And here's your own, your very own, RA view:

"Whether the player uses their hands or arms to make themselves bigger to prevent the ball from going past them in either towards goal or towards the penalty area. this action is a deliberate attempt to handle the ball and to give the defending player an unfair advantage." https://the-ra.org/assets/Referee%20Magazine%20Volume%2023%20single.pdf (p.11)
 
Completely different situation to the Greizmann penalty, He was already in the position when it was blasted against him, he didn't deliberate handball anything..
Read the actual blooming law....... If he does a starfish jump in front of a striker then I agree with you, thats a deliberate act!!!

The following must be considered:
• the movement of the hand towards the ball (not the ball towards the hand).... None
• the distance between the opponent and the ball (unexpected ball) Definitely too close.. Unexpected, yes, his arm was already there!!
• the position of the hand does not necessarily mean that there is an infringement... Spot on, they know that now!

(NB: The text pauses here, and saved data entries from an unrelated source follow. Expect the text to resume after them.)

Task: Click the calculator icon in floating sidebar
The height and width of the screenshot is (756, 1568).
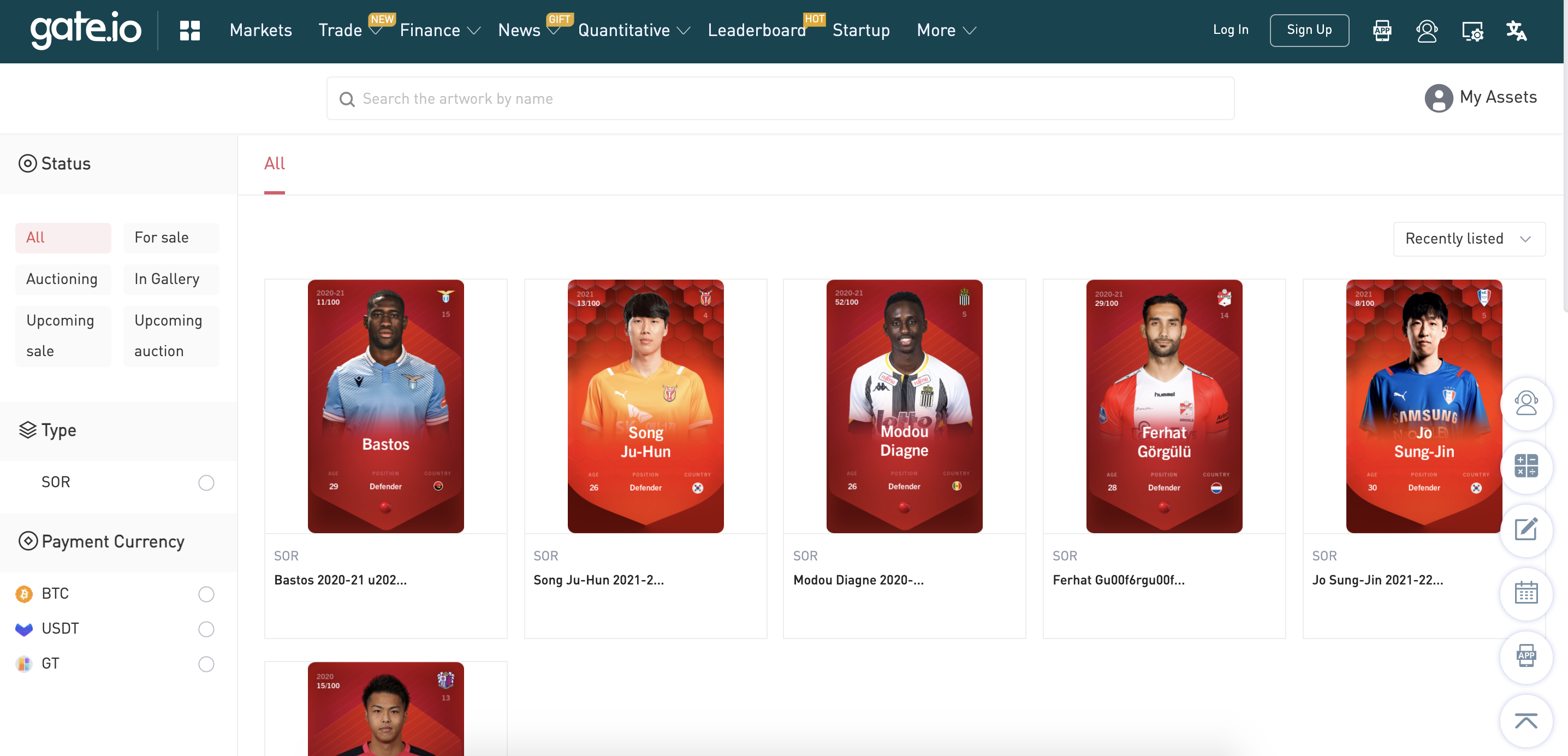Action: (1526, 466)
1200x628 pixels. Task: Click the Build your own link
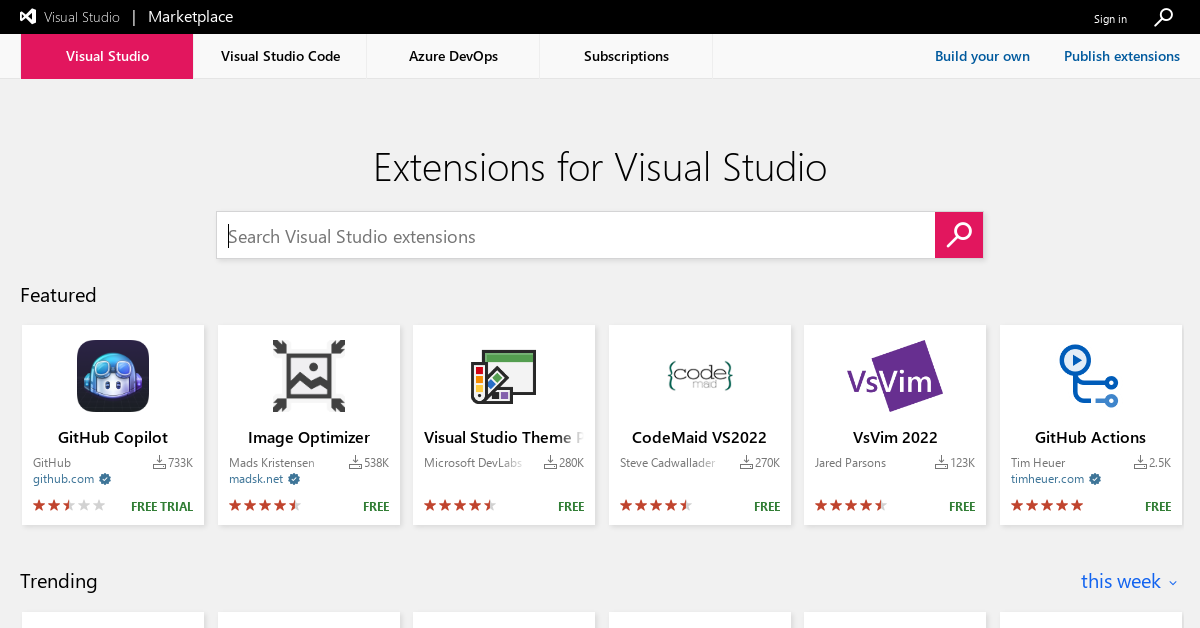pos(982,56)
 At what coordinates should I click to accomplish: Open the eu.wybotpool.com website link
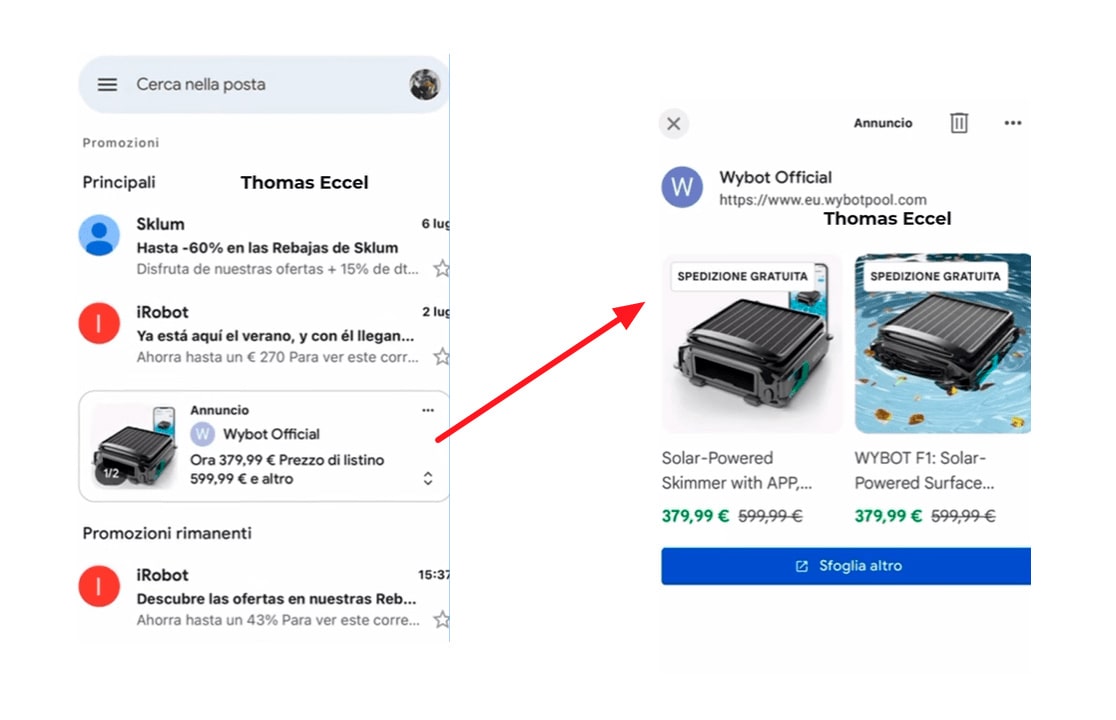click(x=822, y=200)
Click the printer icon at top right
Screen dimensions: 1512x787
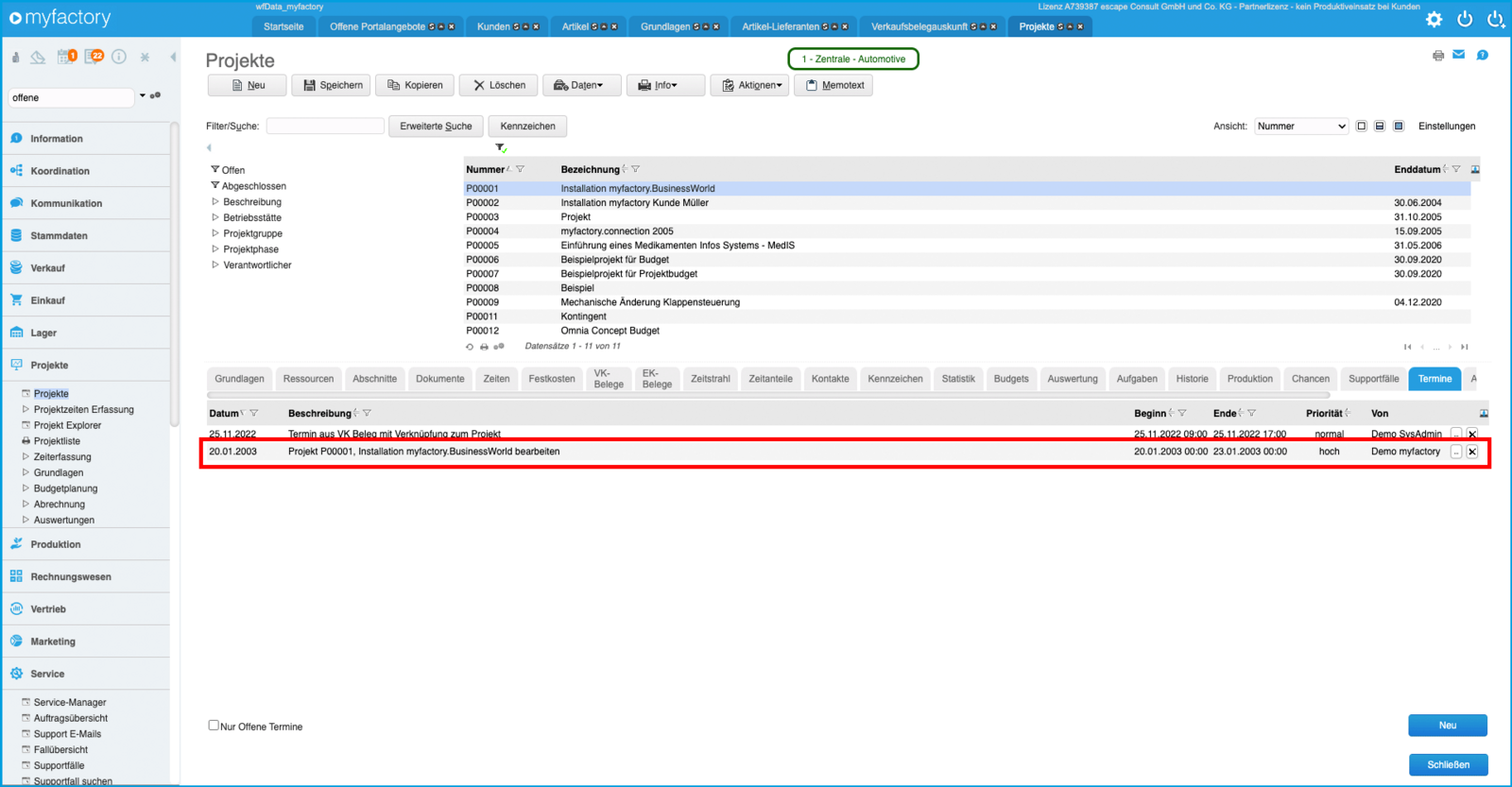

So in the opinion of this referee you lot are making it up as you go along!! :) Play on!!!! :smoke:
 
I'm with Dazzler on this, too close, too fast, arm in a natural position when jumping.......
 
All natural movement by a player's arms during running, jumping and leaping should negate this "unnatural" position. Every one uses their arms to assist with lift and hang time when jumping and leaping to head or block a ball. This is NOT an unnatural position.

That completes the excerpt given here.